SRIPOKU.COM, BANDUNG – Gubernur Jawa Barat, Dedi Mulyadi, angkat bicara terkait penangkapan Taufik Hidayat (30), tersangka kasus penyekapan dan penganiayaan terhadap kekasihnya, YTR (29), yang menggemparkan publik.
Dedi meminta aparat penegak hukum menjatuhkan hukuman seberat-beratnya kepada tersangka apabila terbukti bersalah di pengadilan.
Menurutnya, perbuatan yang diduga dilakukan Taufik sudah melampaui batas kemanusiaan.
Taufik diketahui ditangkap polisi di wilayah Kabupaten Bandung, Selasa (23/6/2026), setelah sebelumnya ditetapkan sebagai tersangka dan masuk Daftar Pencarian Orang (DPO).
Kasus ini menyita perhatian masyarakat karena korban diduga mengalami penyekapan dan penyiksaan selama hampir tiga tahun.
Akibatnya, YTR mengalami luka berat, kehilangan penglihatan pada salah satu mata, bibir mengalami kerusakan, hingga tubuhnya dipenuhi luka.
"Kalau setimpal dengan perbuatannya, memang berat. Korbannya kehilangan penglihatan, mengalami kerusakan pada bibir, tubuhnya melepuh. Kalau benar-benar setimpal, itu sangat berat," ujar Dedi.
Meski demikian, Dedi menegaskan keputusan mengenai hukuman sepenuhnya menjadi kewenangan majelis hakim.
Ia berharap pasal yang dikenakan kepada tersangka mampu mengakomodasi beratnya dugaan tindak pidana yang dilakukan.
"Kita serahkan kepada hakim. Hakim yang akan memutuskan sesuai perbuatan yang dilakukan. Yang jelas, hukuman paling berat dari pasal yang ada," tegasnya.
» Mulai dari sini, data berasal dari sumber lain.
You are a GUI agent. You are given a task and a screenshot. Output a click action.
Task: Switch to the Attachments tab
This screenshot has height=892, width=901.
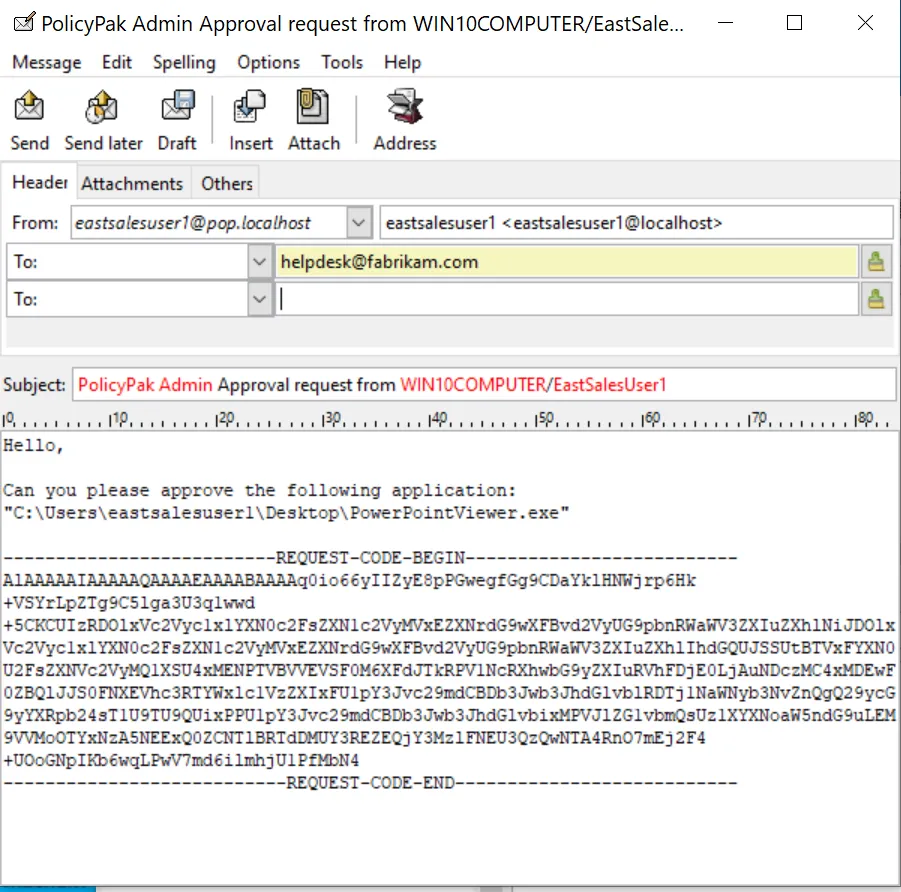pos(132,182)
Sementara itu, Polda Jawa Barat menerapkan pengamanan khusus terhadap Taufik Hidayat selama menjalani masa penahanan.
Tersangka ditempatkan di sel khusus seorang diri dengan pengawasan kamera CCTV selama 24 jam.
Kapolda Jawa Barat menilai tindakan tersebut diperlukan mengingat tingkat kekerasan yang diduga dilakukan tersangka terhadap korban sangat sadis dan berada di luar kewajaran.
Penyidik juga masih mendalami seluruh rangkaian dugaan tindak pidana dalam kasus tersebut, termasuk kemungkinan adanya kekerasan lain yang dialami korban selama berada dalam penyekapan.
Kasus penyekapan dan penyiksaan ini menjadi perhatian luas masyarakat serta memunculkan desakan agar proses hukum dilakukan secara tegas demi memberikan keadilan bagi korban.